Goal:
Please reproduce the data below word for word, omitting the pictures.

Extracted information:

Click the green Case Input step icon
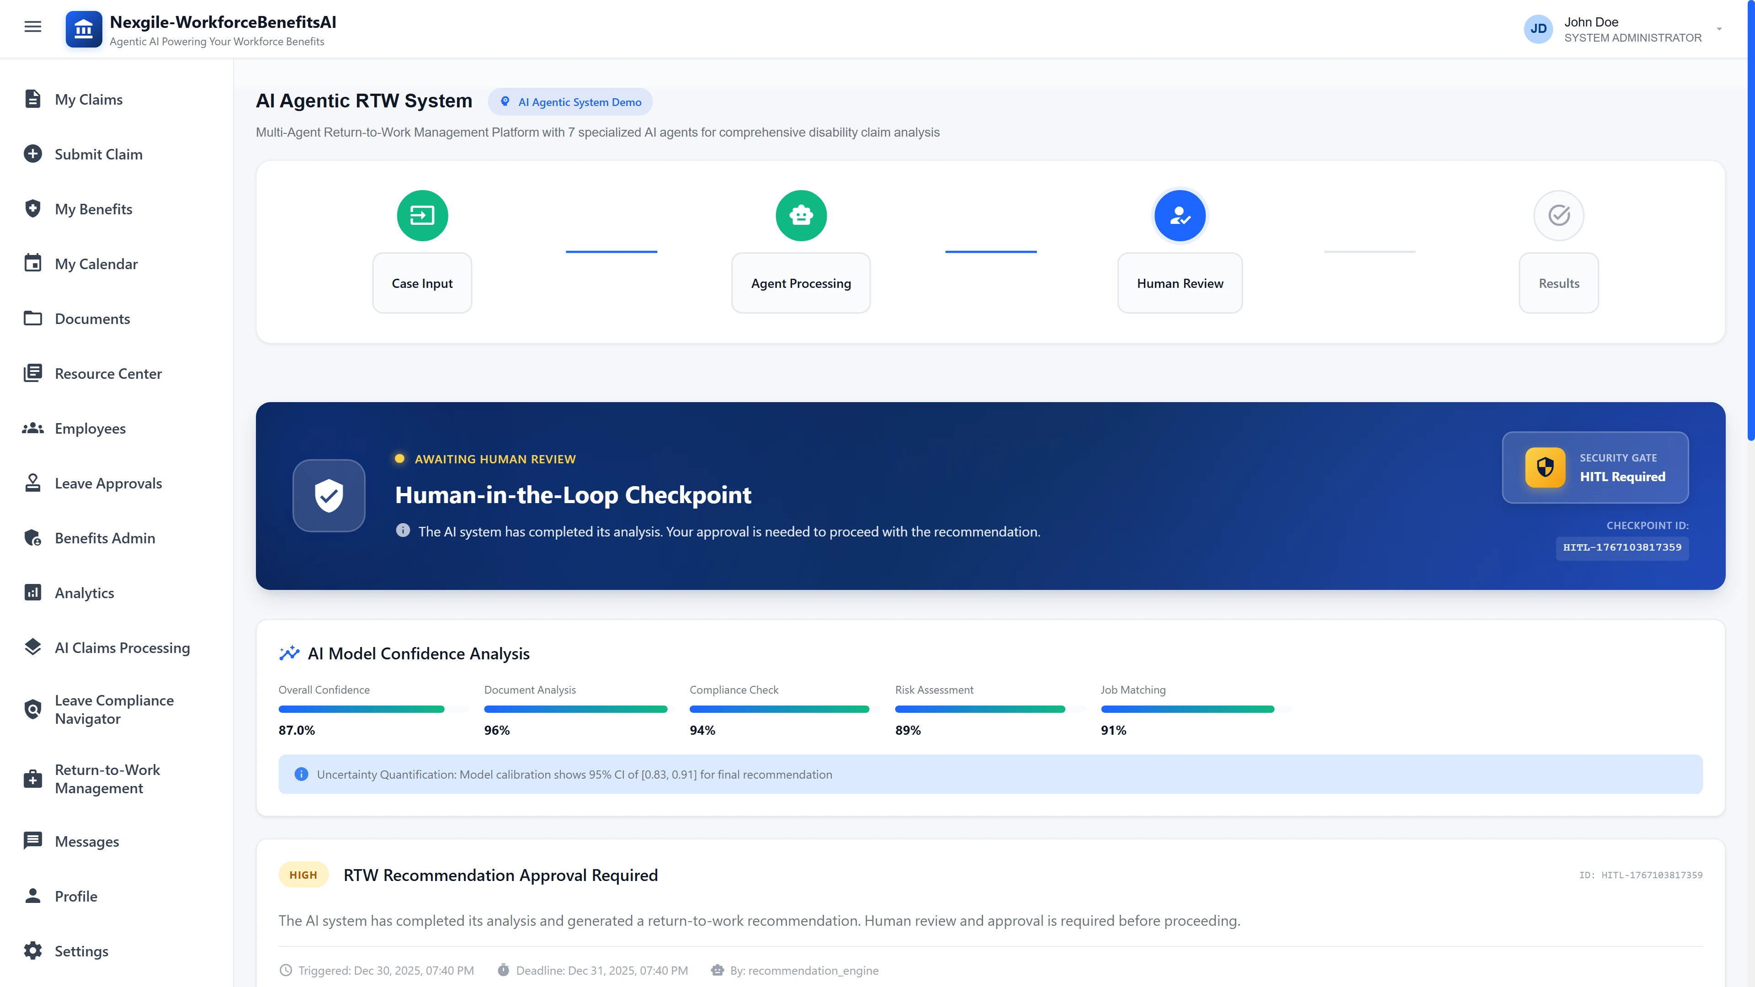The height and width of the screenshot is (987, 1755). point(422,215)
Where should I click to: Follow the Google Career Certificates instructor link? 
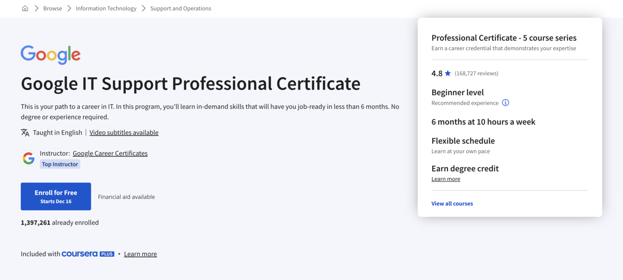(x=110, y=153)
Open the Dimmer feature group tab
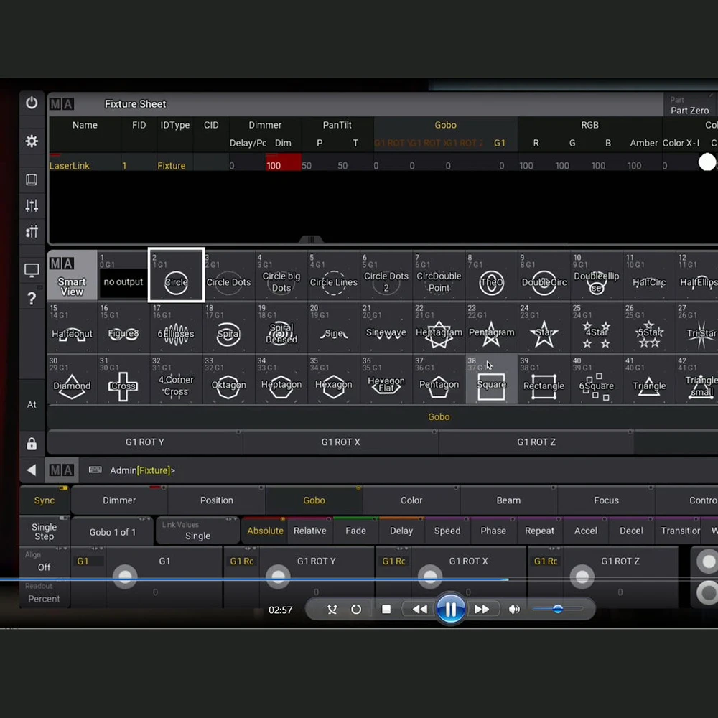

Task result:
Click the green Case Input step icon
The height and width of the screenshot is (987, 1755). point(422,215)
Where should I click to: Follow the Google Career Certificates instructor link? 
(x=110, y=153)
Open the Dimmer feature group tab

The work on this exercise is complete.